Perl at FOSDEM 2013 and the outreach

As you can read on the post of Claudio Ramirez (aka El-Che) and Wendy G.A. van Dijk (aka Wendy) there is going to be a Perl dev-room at FOSDEM 2013 that takes place on 2-3 February 2013 in Brussels, Belgium.

It's awesome as this was a last-minute chance to fill a dev-room that was canceled by some other group. Within just 2-3 days, these two people managed to get the word out and bring in 14 speakers with 14 talks and they even have some more on stand-by.

What I especially like about the talks is that at least some of them might be interesting to people who are not yet using Perl.

Outreach

On the other side of the big water, VM Brasseur just posted an article on improving Perl's New Programmer Outreach.

I commented there too, but let me re-iterate it. I think before setting up training classes and hack-days for total newbies or for people who have not used Perl earlier, one should answer the following questions:

  • Why would someone want to learn Perl?
  • What problems does Perl solve in a nice way?

People want to learn something either because it is fun or because it is useful.

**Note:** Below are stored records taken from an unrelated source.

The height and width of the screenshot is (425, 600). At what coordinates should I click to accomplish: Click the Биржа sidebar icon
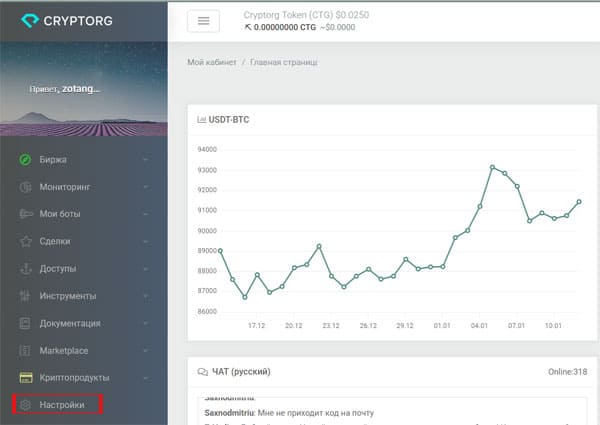pyautogui.click(x=25, y=159)
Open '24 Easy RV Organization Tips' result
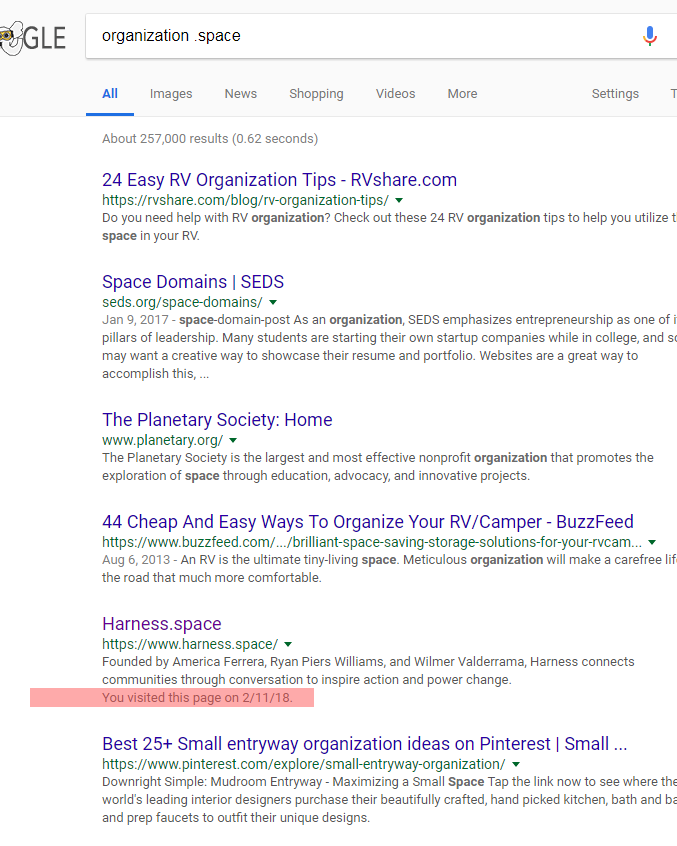The image size is (677, 846). click(x=279, y=180)
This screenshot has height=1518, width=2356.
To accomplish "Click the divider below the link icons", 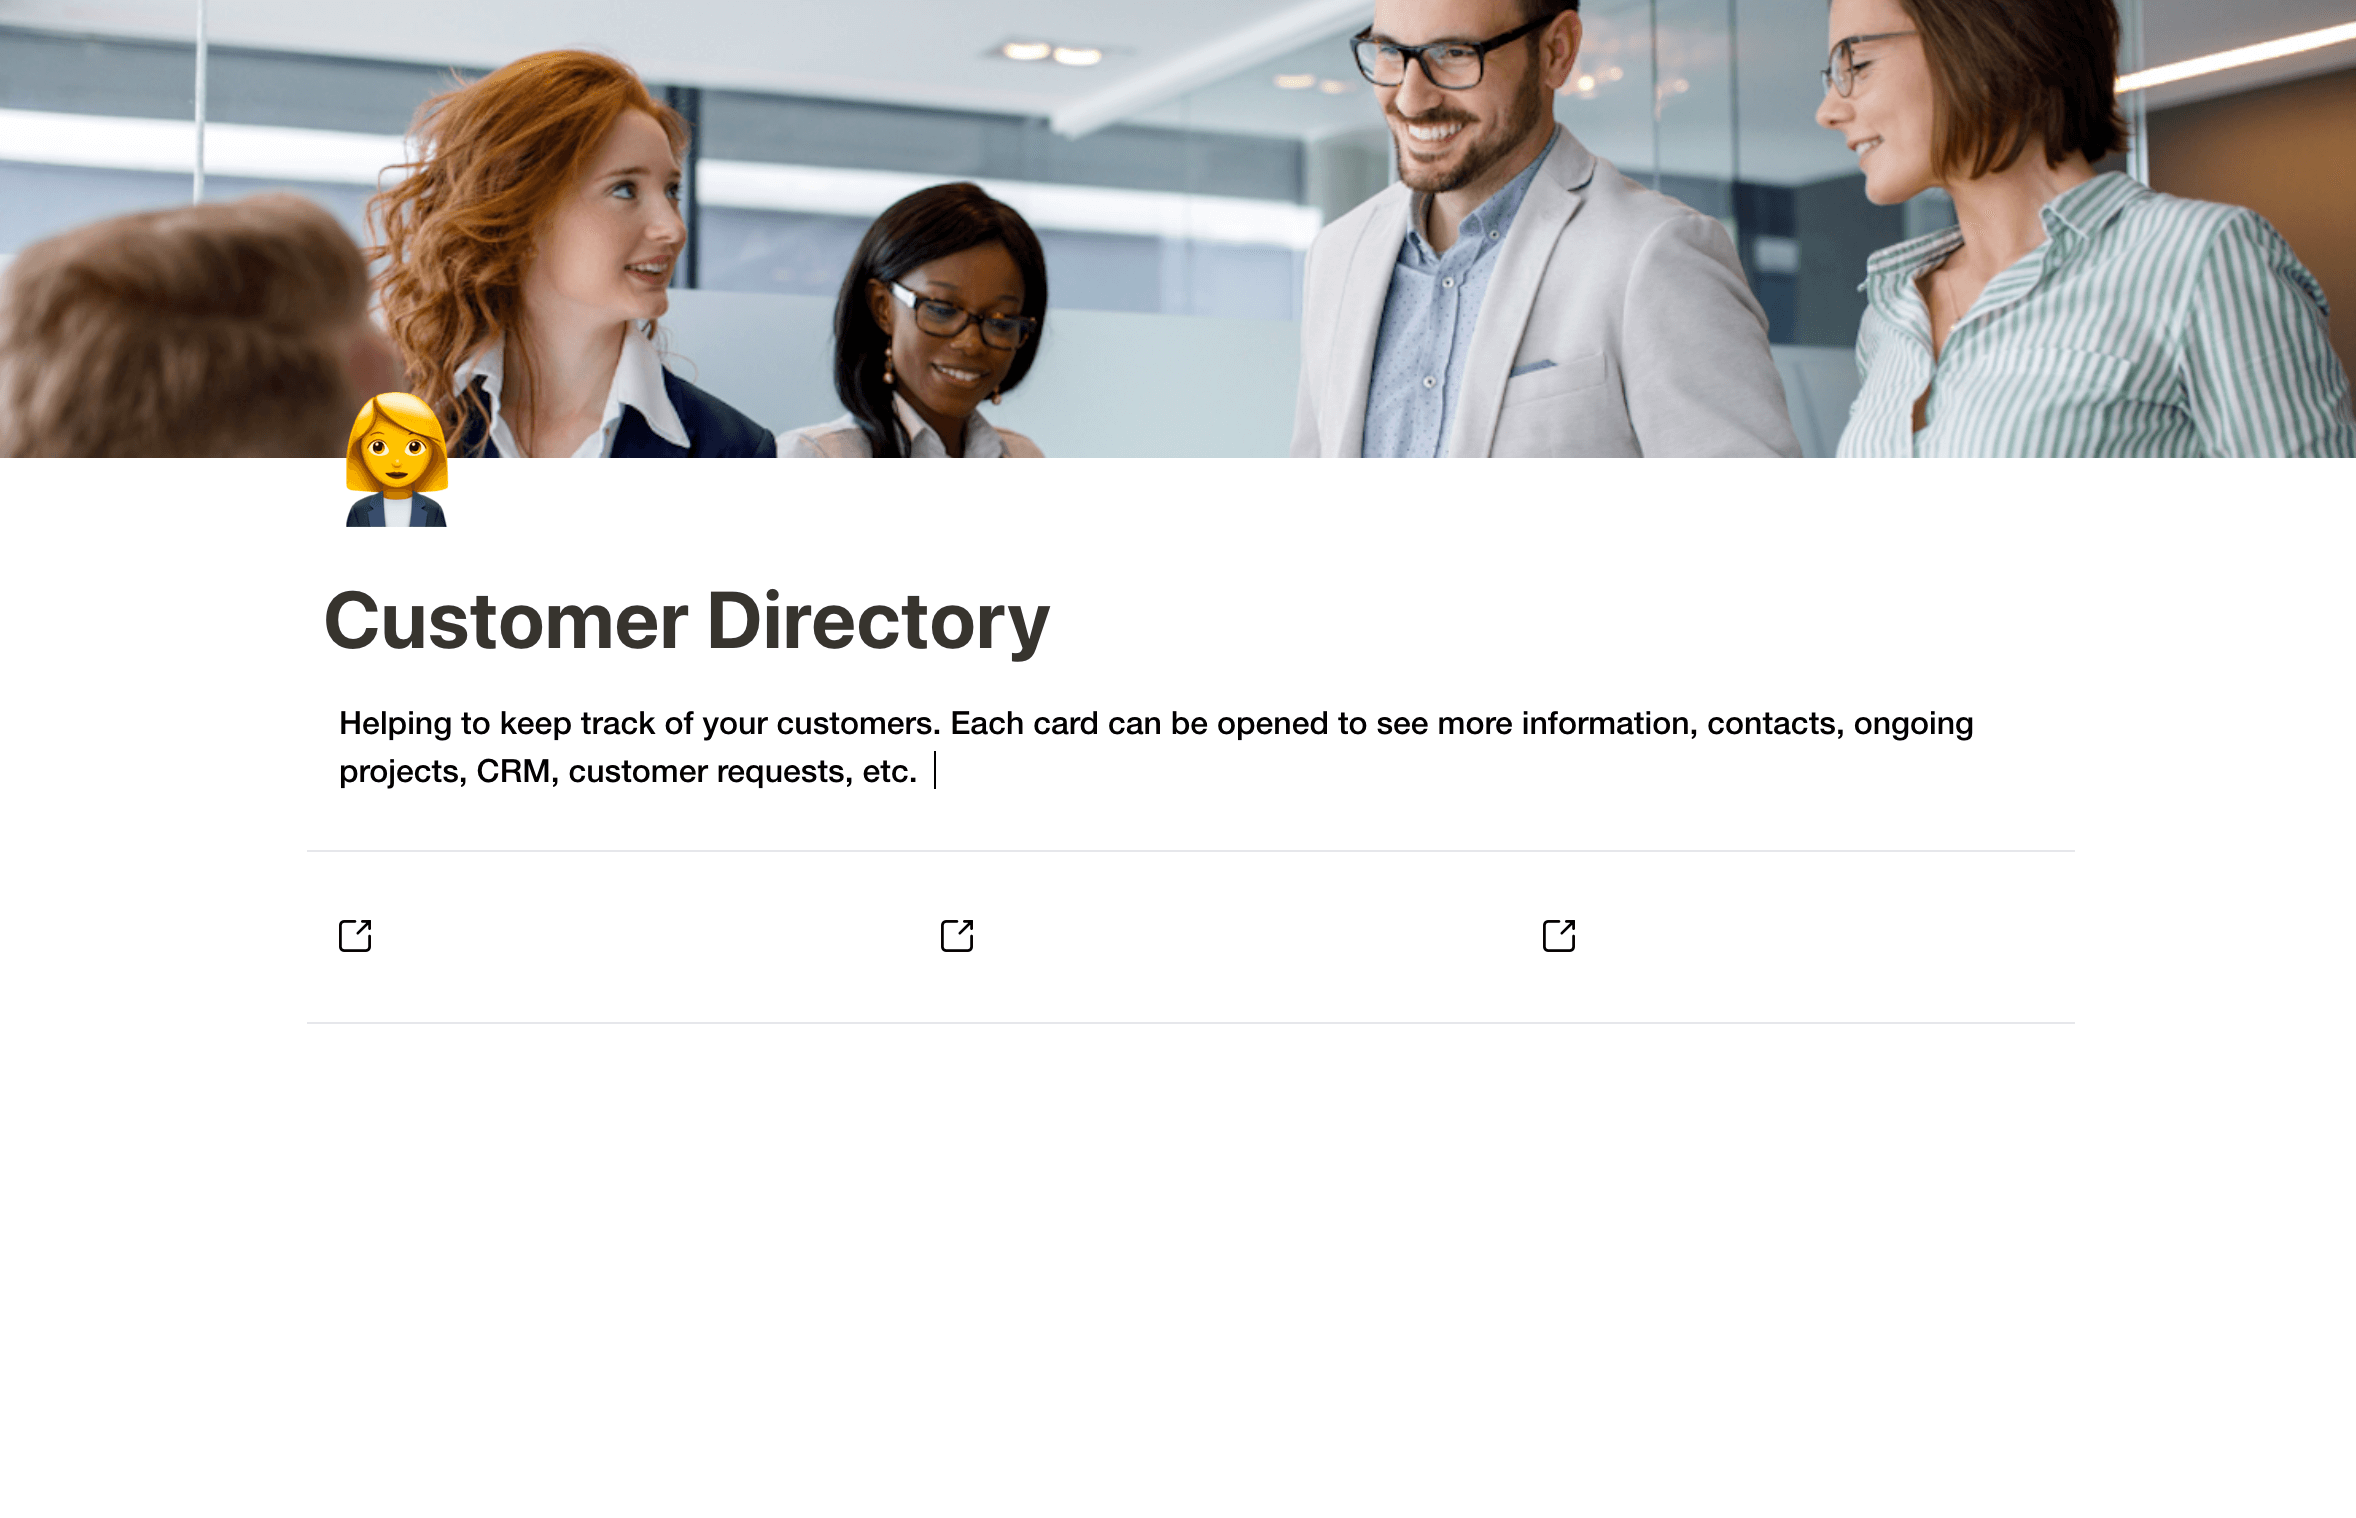I will coord(1190,1023).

People want to learn something because it will solve an existing problem which is unrelated to Perl, or because they want to get a job at a company using Perl, or because they want to imitate something successful.

Two more questions then:

FOSDEM and the outreach

Without distracting from the value Claudio and Wendy and all the Perl-speakers at FOSDEM create, I think there is something else, equally important that could have been done at FOSDEM. Something I tried in previous years and mostly failed. So I am not blaming anyone, I am just expressing my thoughts.

I think it would be important for next year's FOSDEM to infiltrate the other dev-rooms and the main tracks and offer Perl-related talks there. For example the Perl/NoSQL, with a particular focus on MongoDB of Jean-Marie Gouarné could have been submitted to the NoSQL room. Maybe with a slightly different focus.

That would reach people who did not particularly care about Perl earlier with a solution to the problem (or field) they care about.

Outreach and other non-Perl events

I feel like a broken record repeating the same thing. If, for whatever reason, you would like to reach out to people who don't yet use Perl, you need to provide something that is interesting for them and you need to provide at a place and time where they are.

There are plenty of conferences of fields and technologies where Perl could be applied providing a solution to some problem. If you have a solution to a problem, go and show it to the potential users.

If you don't have solution. Find a problem which is interesting for you and create a solution.